■ WHAT NEEDS TO BE DONE ■
Rewrite everything from the line containing "You are a GUI" down to the line containing "point(1252,40)", replacing "Centimeters" with "Inches" and keeping everything else unchanged. Leave the pictures out of your answer.

****

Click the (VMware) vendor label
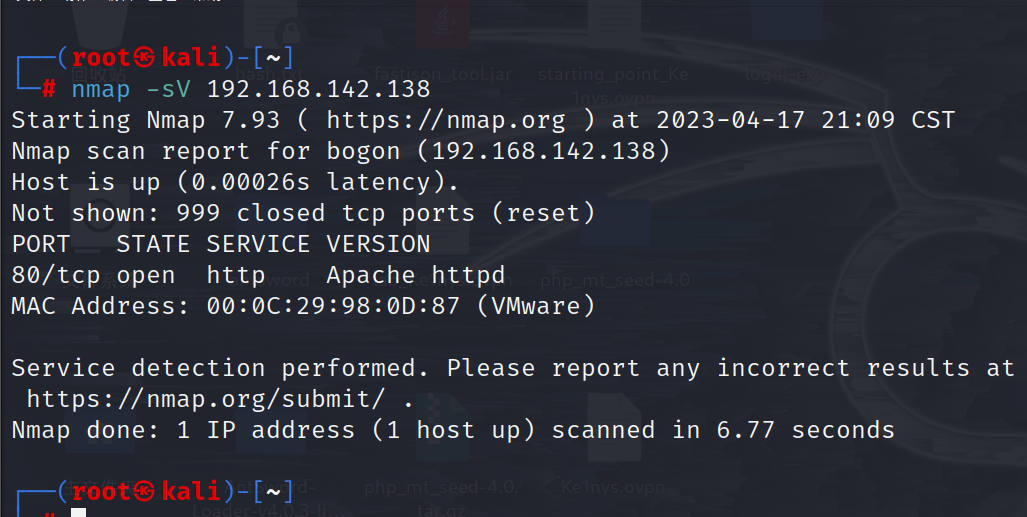Image resolution: width=1027 pixels, height=517 pixels. (536, 306)
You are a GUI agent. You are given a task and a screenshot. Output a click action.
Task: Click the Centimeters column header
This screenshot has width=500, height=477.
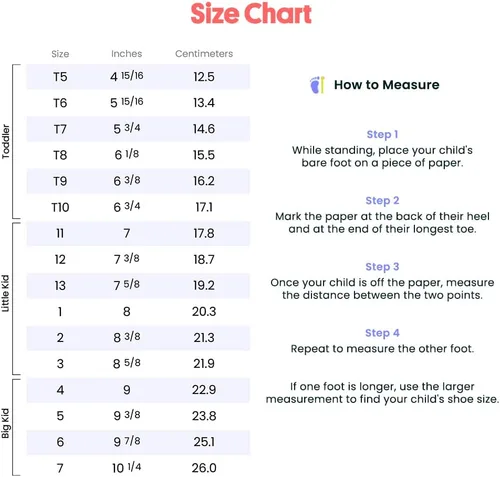coord(204,54)
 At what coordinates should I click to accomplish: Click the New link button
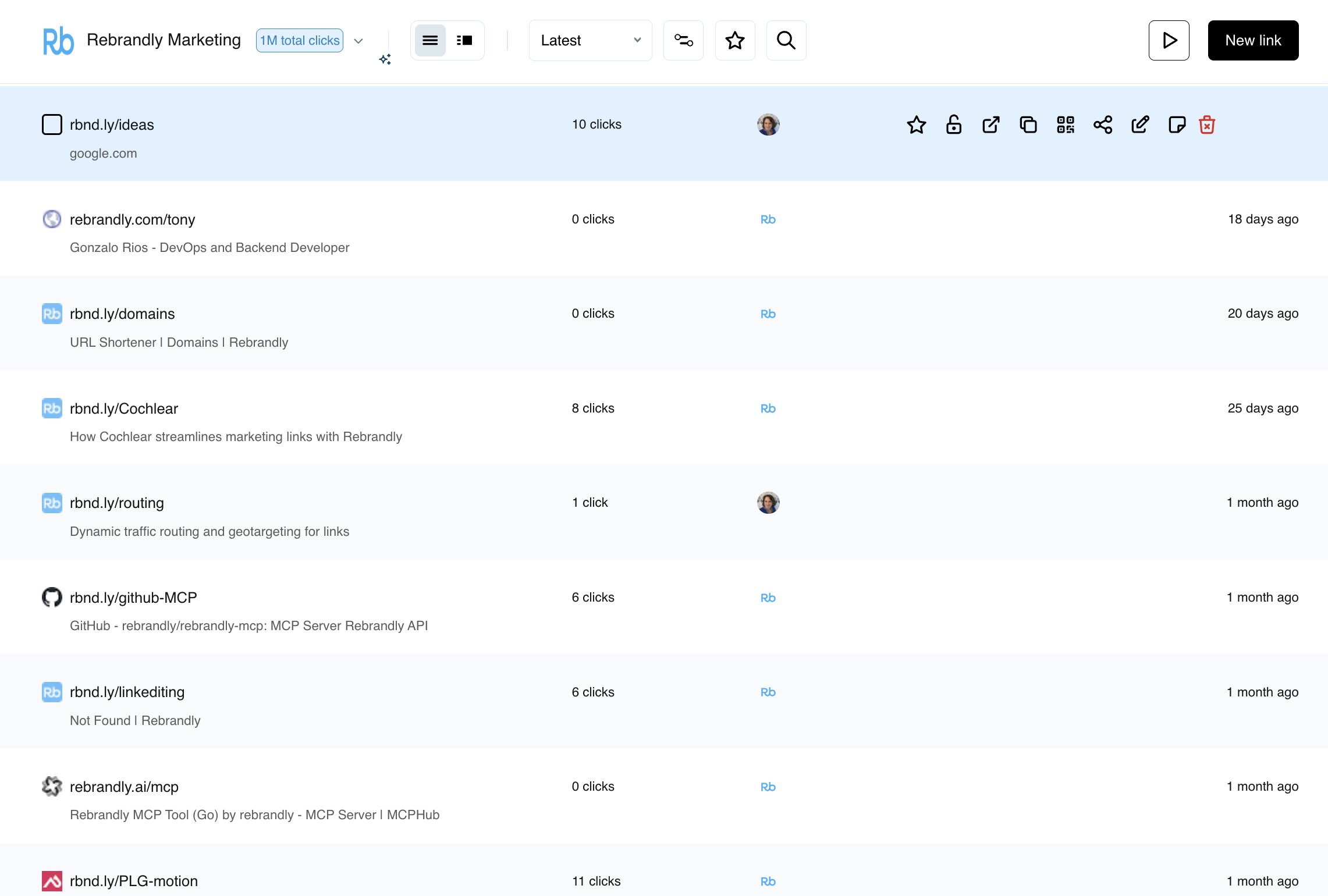point(1252,40)
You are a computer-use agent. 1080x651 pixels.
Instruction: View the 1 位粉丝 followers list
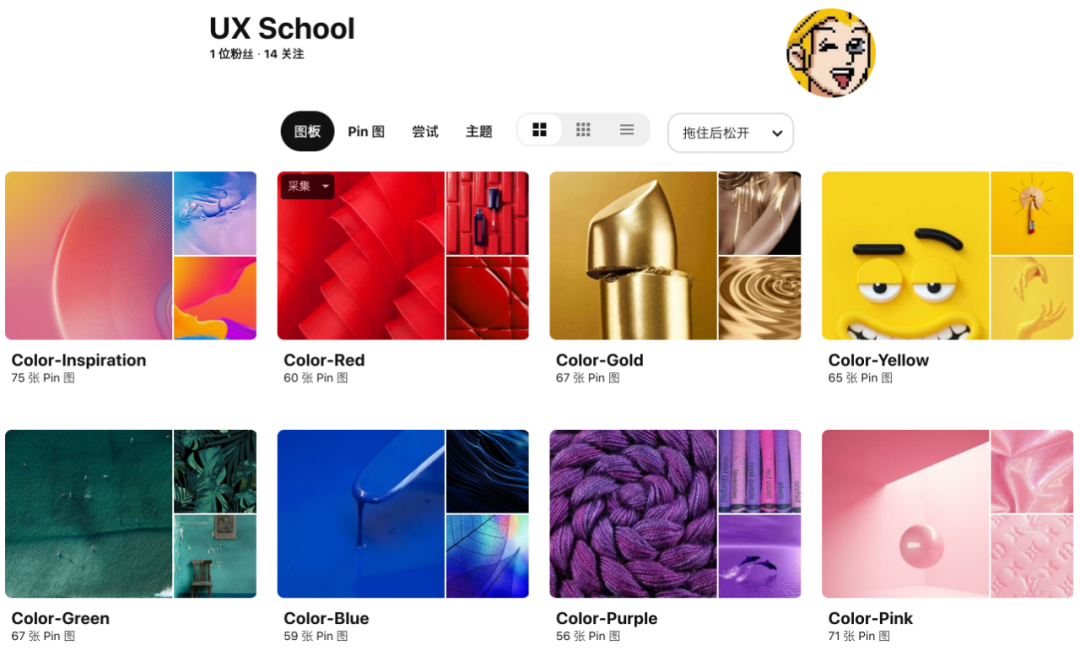(231, 54)
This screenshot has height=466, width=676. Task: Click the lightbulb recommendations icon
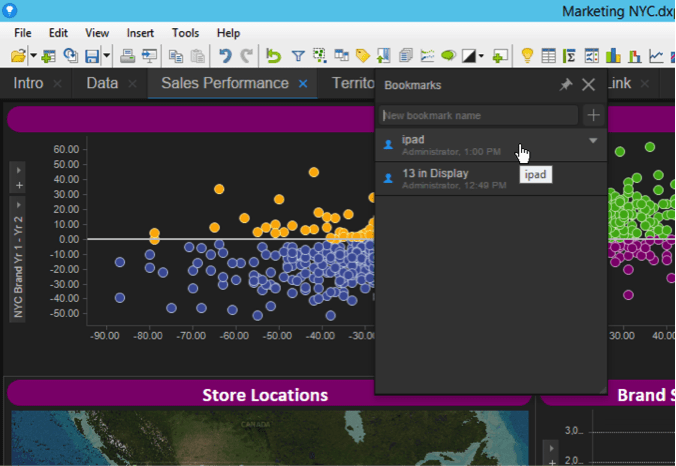(x=527, y=56)
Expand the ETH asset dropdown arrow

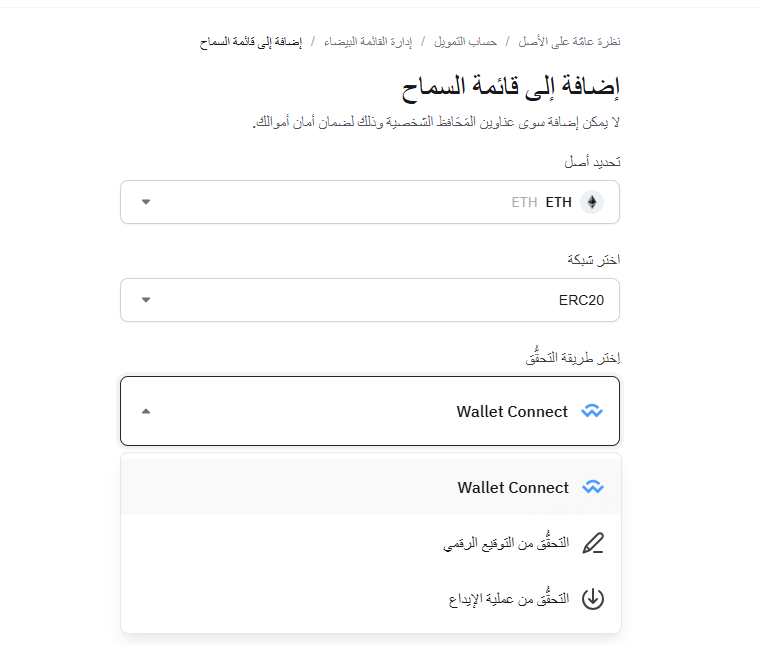pyautogui.click(x=146, y=202)
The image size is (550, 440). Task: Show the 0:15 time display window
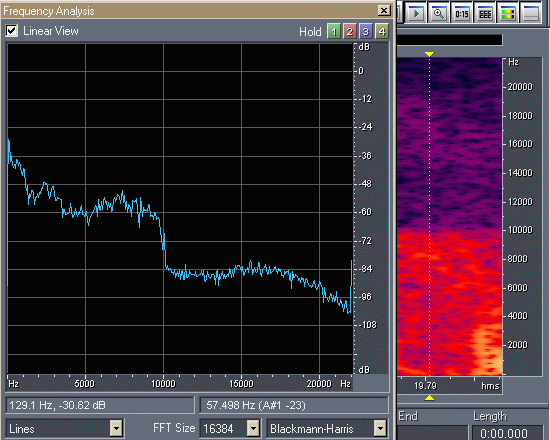(x=462, y=13)
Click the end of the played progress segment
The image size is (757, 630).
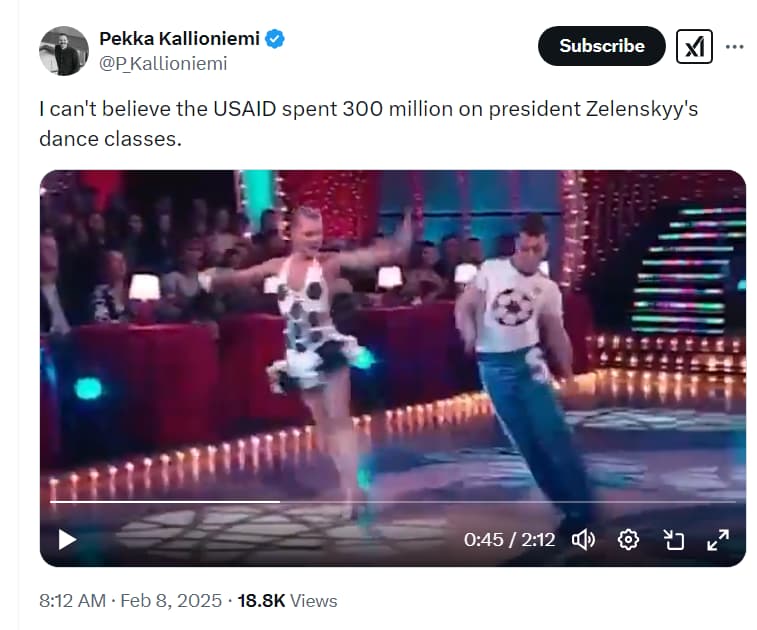coord(279,501)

****

■ EXERCISE SOLUTION ■
You are a GUI agent. You are given a task and a screenshot. Output a click action.
Task: Click the Inches column header
This screenshot has width=500, height=477.
coord(204,54)
 At what coordinates should I click to accomplish: Click the New link button
point(1252,40)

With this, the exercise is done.